As well as dealing with the attribution of capital to a PE the legislation at CTA09/Part 2/Chapter 4 incorporates into UK domestic legislation the relevant principles from the Commentary on Article 7 in the Organisation for Economic Co-operation and Development Model Tax Convention on Income and on Capital and in the publication ’Transfer Pricing and Multinational Enterprises: Three Taxation Issues’. This means, for example, that the existing rules on booking transactions are unchanged and applied to all PE’s in the UK. Thus, income booked in another location but proper to the PE will need to be included in the attribution of profit to that PE and not the booking location see INTM267707.
Following the approach in the publication ‘Transfer Pricing and Multinational Enterprises: Three Taxation Issues’, the new legislation makes it clear that where the PE is raising funds as an agent or conduit for other parts of the same company it will still need to be rewarded by an appropriate fee, or turn, but the PE will not be expected to have capital to support these transactions if it would not have such capital at arm’s length. However, HMRC will need to be satisfied that the PE is in fact raising funds as an agent or conduit, and that the funds so raised are for non-UK business. That is, it must be clear that the raising or finding of money in the domestic market for lending elsewhere is an activity commonly carried on by independent banks in the UK market, and that the PE has not sacrificed a profit (and forgone a third-party asset) which it could have made in the normal course by lending the money to a third party itself.

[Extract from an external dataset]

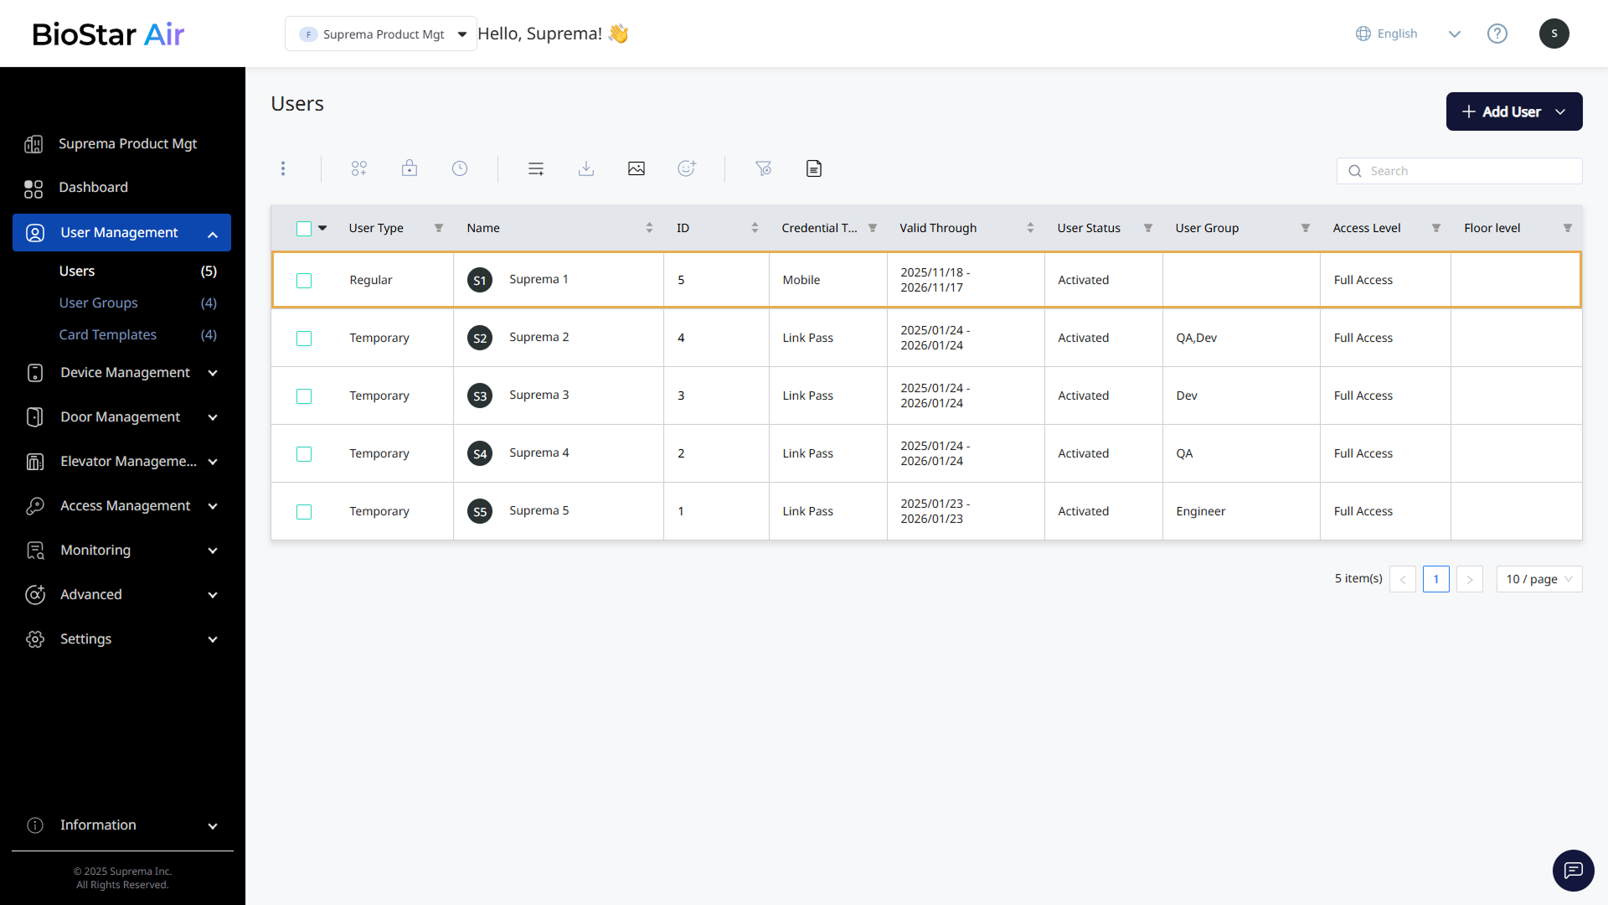Open User Groups in the sidebar
The width and height of the screenshot is (1608, 905).
(98, 303)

Thus, to the extent that intra-company transactions can be respected for tax purposes, the attribution of income will need to be taken into account, but there will be no requirement to attribute capital. Where intra-company transactions cannot be respected, because the third-party asset properly resides with the UK PE and not, say, with a booking location, then not only should the branch be attributed the income from that asset, but the amount of capital required to support that asset must also be considered.